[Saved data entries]
Segment Open

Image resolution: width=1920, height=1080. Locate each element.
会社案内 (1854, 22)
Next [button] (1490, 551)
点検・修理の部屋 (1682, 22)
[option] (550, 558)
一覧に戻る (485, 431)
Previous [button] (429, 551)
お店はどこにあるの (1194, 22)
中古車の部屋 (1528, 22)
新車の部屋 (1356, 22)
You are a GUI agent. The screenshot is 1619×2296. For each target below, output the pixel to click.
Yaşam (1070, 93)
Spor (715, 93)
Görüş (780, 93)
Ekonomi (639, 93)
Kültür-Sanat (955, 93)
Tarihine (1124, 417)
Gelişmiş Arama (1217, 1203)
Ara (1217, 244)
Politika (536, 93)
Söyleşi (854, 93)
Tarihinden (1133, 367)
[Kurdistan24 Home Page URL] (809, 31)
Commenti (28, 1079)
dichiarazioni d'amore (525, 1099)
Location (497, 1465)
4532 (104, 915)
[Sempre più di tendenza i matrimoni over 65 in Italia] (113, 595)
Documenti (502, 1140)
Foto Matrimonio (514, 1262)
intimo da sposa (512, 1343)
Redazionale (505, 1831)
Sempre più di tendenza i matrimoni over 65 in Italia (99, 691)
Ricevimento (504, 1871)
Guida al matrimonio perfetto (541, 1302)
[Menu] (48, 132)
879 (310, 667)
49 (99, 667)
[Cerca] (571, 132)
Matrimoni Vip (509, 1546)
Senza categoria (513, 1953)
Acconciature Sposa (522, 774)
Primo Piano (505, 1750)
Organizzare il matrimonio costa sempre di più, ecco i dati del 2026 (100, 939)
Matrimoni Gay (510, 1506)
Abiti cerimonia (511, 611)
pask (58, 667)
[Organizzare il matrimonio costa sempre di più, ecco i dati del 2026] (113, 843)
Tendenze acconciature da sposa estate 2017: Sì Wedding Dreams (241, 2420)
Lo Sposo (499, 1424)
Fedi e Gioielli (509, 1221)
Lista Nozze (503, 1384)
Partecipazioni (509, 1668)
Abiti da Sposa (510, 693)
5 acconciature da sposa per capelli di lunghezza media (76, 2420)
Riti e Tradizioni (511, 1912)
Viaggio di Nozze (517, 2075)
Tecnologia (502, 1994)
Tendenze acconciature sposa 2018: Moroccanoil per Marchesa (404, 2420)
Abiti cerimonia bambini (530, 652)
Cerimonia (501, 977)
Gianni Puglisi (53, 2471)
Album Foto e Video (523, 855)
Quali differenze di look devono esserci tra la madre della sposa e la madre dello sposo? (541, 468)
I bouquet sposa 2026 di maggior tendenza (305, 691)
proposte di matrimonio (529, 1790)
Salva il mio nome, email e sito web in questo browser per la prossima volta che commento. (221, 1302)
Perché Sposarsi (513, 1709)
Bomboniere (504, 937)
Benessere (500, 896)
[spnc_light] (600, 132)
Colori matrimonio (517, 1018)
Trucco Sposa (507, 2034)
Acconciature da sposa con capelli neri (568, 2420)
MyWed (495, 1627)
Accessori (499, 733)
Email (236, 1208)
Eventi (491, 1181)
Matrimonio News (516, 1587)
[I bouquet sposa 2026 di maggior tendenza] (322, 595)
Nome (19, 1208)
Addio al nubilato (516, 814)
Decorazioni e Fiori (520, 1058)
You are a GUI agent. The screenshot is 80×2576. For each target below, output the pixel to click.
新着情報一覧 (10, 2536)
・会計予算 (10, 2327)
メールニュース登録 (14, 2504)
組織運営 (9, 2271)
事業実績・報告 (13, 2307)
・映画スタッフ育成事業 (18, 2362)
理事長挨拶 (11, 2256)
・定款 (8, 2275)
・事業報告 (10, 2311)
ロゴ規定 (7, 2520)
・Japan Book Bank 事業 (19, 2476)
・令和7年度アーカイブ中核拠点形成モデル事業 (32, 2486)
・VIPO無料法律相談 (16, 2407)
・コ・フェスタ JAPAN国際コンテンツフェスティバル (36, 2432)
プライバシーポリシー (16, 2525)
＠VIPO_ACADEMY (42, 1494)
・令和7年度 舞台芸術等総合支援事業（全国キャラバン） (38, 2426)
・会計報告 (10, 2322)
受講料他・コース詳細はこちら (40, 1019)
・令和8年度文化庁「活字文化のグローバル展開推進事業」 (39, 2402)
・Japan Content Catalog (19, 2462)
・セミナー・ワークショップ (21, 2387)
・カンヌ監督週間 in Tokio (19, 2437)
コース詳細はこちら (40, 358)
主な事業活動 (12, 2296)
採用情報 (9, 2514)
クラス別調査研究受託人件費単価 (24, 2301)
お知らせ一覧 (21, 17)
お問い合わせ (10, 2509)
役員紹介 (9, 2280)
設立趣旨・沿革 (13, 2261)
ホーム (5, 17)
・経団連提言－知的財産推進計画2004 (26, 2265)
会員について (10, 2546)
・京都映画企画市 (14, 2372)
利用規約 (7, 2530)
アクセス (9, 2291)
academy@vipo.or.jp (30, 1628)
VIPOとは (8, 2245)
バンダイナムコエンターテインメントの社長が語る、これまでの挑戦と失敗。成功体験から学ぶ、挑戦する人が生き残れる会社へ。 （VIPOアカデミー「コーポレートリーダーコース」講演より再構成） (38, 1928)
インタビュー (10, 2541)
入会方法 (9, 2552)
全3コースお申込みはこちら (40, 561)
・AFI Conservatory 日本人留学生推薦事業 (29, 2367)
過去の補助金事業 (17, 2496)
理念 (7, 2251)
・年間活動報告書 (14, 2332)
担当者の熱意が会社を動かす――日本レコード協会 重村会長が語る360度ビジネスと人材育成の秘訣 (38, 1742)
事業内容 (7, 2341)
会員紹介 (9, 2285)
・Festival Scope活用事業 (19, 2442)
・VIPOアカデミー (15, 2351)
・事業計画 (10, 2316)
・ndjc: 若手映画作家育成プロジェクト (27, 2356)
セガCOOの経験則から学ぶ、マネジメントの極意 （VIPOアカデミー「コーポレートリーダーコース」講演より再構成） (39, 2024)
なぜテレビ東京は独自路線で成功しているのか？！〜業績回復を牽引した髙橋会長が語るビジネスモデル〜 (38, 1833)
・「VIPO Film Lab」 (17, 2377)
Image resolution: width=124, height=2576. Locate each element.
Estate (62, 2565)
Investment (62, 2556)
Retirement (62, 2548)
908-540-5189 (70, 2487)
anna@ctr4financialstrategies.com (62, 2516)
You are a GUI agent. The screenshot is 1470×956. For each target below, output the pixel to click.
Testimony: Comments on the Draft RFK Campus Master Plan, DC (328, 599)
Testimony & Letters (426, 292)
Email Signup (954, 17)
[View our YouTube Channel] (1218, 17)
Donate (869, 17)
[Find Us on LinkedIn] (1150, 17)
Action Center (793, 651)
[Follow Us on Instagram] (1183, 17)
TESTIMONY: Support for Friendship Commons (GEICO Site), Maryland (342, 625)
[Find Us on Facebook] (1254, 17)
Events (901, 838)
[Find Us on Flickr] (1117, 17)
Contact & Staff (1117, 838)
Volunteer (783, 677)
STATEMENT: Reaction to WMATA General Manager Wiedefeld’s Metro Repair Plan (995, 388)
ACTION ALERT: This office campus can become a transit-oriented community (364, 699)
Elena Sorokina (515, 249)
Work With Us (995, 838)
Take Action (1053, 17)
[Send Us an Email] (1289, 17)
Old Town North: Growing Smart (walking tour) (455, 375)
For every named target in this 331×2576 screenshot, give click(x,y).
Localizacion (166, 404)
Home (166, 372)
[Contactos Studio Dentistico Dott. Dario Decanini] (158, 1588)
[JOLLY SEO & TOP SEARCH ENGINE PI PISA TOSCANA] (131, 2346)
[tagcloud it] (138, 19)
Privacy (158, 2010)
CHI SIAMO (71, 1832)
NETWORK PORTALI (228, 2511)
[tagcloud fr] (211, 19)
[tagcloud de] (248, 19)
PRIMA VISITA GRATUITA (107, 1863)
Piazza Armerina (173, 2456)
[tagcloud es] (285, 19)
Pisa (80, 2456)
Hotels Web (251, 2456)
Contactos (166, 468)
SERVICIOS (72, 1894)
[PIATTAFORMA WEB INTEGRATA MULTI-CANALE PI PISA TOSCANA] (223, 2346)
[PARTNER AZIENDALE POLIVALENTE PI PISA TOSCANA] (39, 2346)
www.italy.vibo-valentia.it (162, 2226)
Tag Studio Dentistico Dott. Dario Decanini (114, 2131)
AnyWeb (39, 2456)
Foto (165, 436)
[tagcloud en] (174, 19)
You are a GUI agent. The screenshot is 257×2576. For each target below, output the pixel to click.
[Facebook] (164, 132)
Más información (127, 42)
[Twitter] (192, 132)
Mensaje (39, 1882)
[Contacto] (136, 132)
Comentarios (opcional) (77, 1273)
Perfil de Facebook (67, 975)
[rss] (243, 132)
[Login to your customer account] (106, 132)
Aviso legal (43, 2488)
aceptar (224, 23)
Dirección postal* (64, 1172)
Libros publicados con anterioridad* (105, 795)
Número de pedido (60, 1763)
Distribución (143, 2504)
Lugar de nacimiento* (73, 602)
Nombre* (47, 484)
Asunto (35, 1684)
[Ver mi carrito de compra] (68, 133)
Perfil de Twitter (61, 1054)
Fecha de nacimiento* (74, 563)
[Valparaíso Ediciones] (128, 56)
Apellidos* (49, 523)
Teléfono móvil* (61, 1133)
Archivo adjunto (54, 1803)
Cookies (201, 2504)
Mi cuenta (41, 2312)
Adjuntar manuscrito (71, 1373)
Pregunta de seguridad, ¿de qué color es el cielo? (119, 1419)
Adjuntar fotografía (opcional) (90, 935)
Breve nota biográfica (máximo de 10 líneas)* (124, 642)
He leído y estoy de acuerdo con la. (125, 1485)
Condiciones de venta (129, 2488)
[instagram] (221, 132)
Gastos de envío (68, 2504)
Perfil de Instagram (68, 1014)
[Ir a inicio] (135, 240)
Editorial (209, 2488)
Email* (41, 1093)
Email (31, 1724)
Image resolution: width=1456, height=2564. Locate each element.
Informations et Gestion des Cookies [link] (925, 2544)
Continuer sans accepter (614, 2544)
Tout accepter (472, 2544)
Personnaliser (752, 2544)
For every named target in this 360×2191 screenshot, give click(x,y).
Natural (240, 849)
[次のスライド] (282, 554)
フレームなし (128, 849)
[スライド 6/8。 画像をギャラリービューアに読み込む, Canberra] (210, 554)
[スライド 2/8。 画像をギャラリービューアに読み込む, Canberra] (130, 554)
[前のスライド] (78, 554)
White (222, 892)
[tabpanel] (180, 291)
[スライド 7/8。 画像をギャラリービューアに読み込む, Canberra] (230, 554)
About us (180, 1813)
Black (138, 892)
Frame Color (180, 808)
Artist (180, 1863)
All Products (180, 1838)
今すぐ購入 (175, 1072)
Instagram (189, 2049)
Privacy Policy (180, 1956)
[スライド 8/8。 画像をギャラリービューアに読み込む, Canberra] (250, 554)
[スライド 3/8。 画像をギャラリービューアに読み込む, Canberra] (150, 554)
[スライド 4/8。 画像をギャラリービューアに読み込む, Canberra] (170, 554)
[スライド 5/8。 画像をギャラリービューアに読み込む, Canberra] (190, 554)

Segment Closed

[Description of the task]
All that is wanted is a faithful reproduction of the line above with "Contactos (166, 468)", the line with "Adjuntar manuscrito (71, 1373)", and every line in between.

[Written solution]
Contactos (166, 468)
SERVICIOS (72, 1894)
[PIATTAFORMA WEB INTEGRATA MULTI-CANALE PI PISA TOSCANA] (223, 2346)
[PARTNER AZIENDALE POLIVALENTE PI PISA TOSCANA] (39, 2346)
www.italy.vibo-valentia.it (162, 2226)
Tag Studio Dentistico Dott. Dario Decanini (114, 2131)
AnyWeb (39, 2456)
Foto (165, 436)
[tagcloud en] (174, 19)
You are a GUI agent. The screenshot is 257×2576. For each target below, output the pixel to click.
[Facebook] (164, 132)
Más información (127, 42)
[Twitter] (192, 132)
Mensaje (39, 1882)
[Contacto] (136, 132)
Comentarios (opcional) (77, 1273)
Perfil de Facebook (67, 975)
[rss] (243, 132)
[Login to your customer account] (106, 132)
Aviso legal (43, 2488)
aceptar (224, 23)
Dirección postal* (64, 1172)
Libros publicados con anterioridad* (105, 795)
Número de pedido (60, 1763)
Distribución (143, 2504)
Lugar de nacimiento* (73, 602)
Nombre* (47, 484)
Asunto (35, 1684)
[Ver mi carrito de compra] (68, 133)
Perfil de Twitter (61, 1054)
Fecha de nacimiento* (74, 563)
[Valparaíso Ediciones] (128, 56)
Apellidos* (49, 523)
Teléfono móvil* (61, 1133)
Archivo adjunto (54, 1803)
Cookies (201, 2504)
Mi cuenta (41, 2312)
Adjuntar manuscrito (71, 1373)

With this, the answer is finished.